**Selected excerpt**

Mate Pavić (; born 4 July 1993) is a Croatian professional tennis player who is a former world No. 1 in doubles.

He is a five-time Grand Slam champion, having won three titles in men's doubles: the 2018 Australian Open with Oliver Marach, the 2020 US Open with Bruno Soares, and the 2021 Wimbledon Championships with Nikola Mektić. Pavić also won mixed doubles titles at the 2016 US Open with Laura Siegemund, and the 2018 Australian Open with Gabriela Dabrowski. He finished runner-up at the 2017 Wimbledon Championships, the 2018 French Open and the 2020 French Open in men's doubles, and at the 2018 and 2019 French Opens in mixed doubles.

Pavić has won 33 doubles titles on the ATP Tour, including five at Masters 1000 level. In May 2018, he became world No. 1 in doubles, making him the 52nd player history to hold the top ranking. He was the youngest doubles No. 1 since Todd Woodbridge in 1996, and the first player from Croatia, male or female, to be world No. 1 in singles or doubles. Pavić was part of the winning Croatian team at the 2018 Davis Cup, and also won Olympic gold in men's doubles at the 2020 Summer Olympics alongside Mektić. In singles, he reached a career-high ranking of No. 295 in May 2013.

Early and personal life
Pavić was born in Split, Croatia to Jakov, a tennis coach, and Snježana, a kindergarten teacher. He has two sisters, Nadja and Matea. He started playing tennis at the age of 5, after watching his father coach his sister Nadja. His nickname is Fifty.

Tennis career

Juniors
As a junior Pavić posted a singles win–loss record of 95–51 (90–39 in doubles) and reached a combined ranking of No. 5 in January 2011. In singles, in 2010 he reached the French Open QF and in 2011 again the QF, this time at the Wimbledon Championship. His biggest success as a junior came at the 2011 Wimbledon Championships – Boys' doubles where he won the title partnering George Morgan (UK).

Early career
After winning the Boys' Doubles title at Wimbledon Championship, Pavić received a wild card to the 2012 Zagreb Indoors doubles tournament. Partnering Ivan Dodig, he reached his first ATP doubles finals at the age of 18 years and 7 months. In singles, his first ATP-level tour match came at the 2011 ATP Croatia Open in Umag, where he lost to Filippo Volandri in the first round. His first victory at the ATP-tour level came at 2012 Rosmalen Grass Court Championships in s-Hertogenbosch where he upset world No. 40 Robin Haase in the first round. The same year he defeated world No 37. Juan Carlos Ferrero. The following year he reached his career high ranking in singles at world No. 295.

**Task instructions**
a. Quote everything in the passage on Mate Pavić from "Early career" down to "world No. 295.".
b. Answer these questions using the passage on Mate Pavić:
(i) In which city was Pavić born?
(ii) Who was Pavić's partner when he won the 2011 Wimbledon boys' doubles title?
(iii) What was Pavić's career-high singles ranking?
c. Continue the passage on Mate Pavić, starting after its final sentence.
The lines that follow come from a different source than the text on Mate Pavić.

**Listed entries**
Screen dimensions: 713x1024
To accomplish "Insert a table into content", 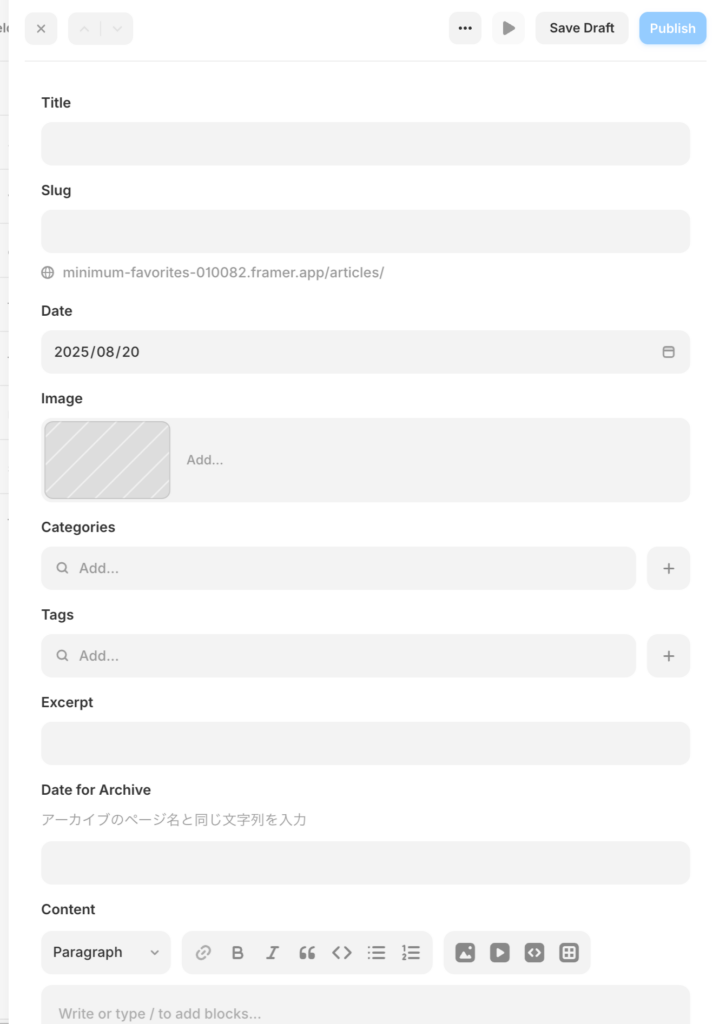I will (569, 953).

* * *

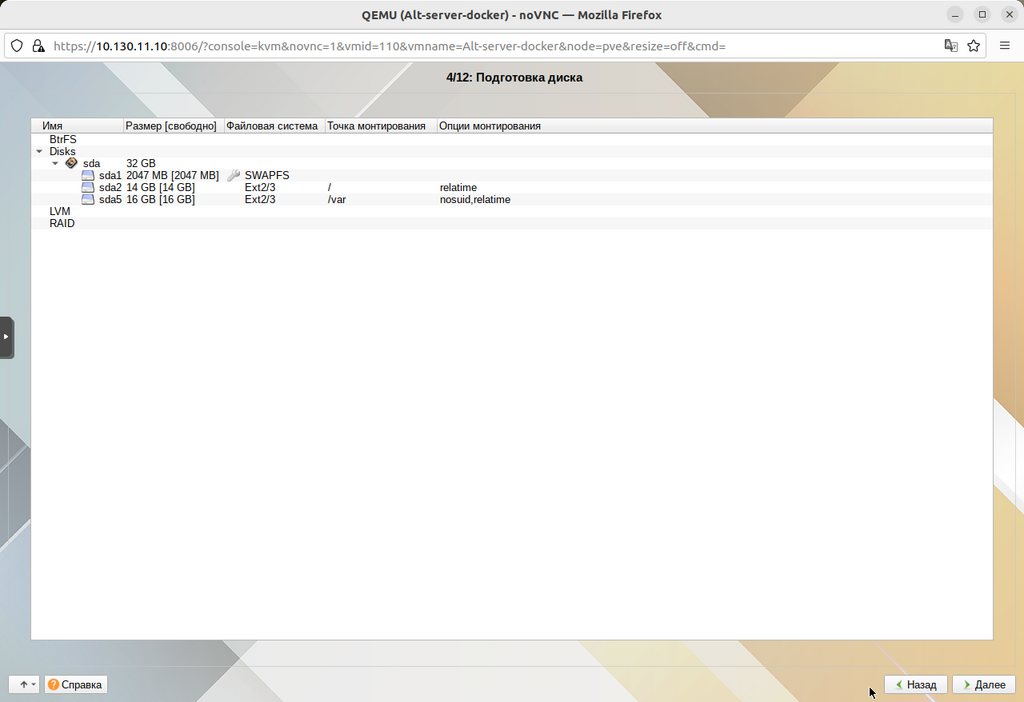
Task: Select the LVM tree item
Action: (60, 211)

**Answers for the tasks**
a.
Early career
After winning the Boys' Doubles title at Wimbledon Championship, Pavić received a wild card to the 2012 Zagreb Indoors doubles tournament. Partnering Ivan Dodig, he reached his first ATP doubles finals at the age of 18 years and 7 months. In singles, his first ATP-level tour match came at the 2011 ATP Croatia Open in Umag, where he lost to Filippo Volandri in the first round. His first victory at the ATP-tour level came at 2012 Rosmalen Grass Court Championships in s-Hertogenbosch where he upset world No. 40 Robin Haase in the first round. The same year he defeated world No 37. Juan Carlos Ferrero. The following year he reached his career high ranking in singles at world No. 295.

b.
(i) Split, Croatia
(ii) George Morgan
(iii) No. 295

c.
Pavić wanted to pursue his tennis career in both singles and doubles, but when doubles qualifying events were introduced in 2016, this new rule enabled him to get into bigger ATP doubles tournaments and decided to focus more on doubles. He is quoted saying he regrets not being able to see where his singles career would have taken him.

2015-2017: First doubles title, Grand Slam mixed title and doubles final

Pavić won his first ATP doubles title at ATP Nice Open in May 2015, partnering Michael Venus. From May 2015 to October 2016 Pavić and Venus made it to 11 ATP doubles finals, winning five of them. However, they never made it past 3rd round at a Grand Slam tournament and decide to split at the end of 2016.

The same year Mate went on to win the mixed doubles title with Laura Siegemund. Not being able to secure a permanent partner after the 2017 Miami Open, Pavić temporarily teamed with Austria's doubles veteran Oliver Marach during the European clay court season. Their clay swing was not successful and they decided to split after 2017 Wimbledon Championship. However, Pavić and Marach then made it to three consecutive grass court finals, including the 2017 Wimbledon Championship where they lost 11–13 in the fifth set to (at the time) No. 1 ranked doubles team of Lukasz Kubot and Marcelo Melo.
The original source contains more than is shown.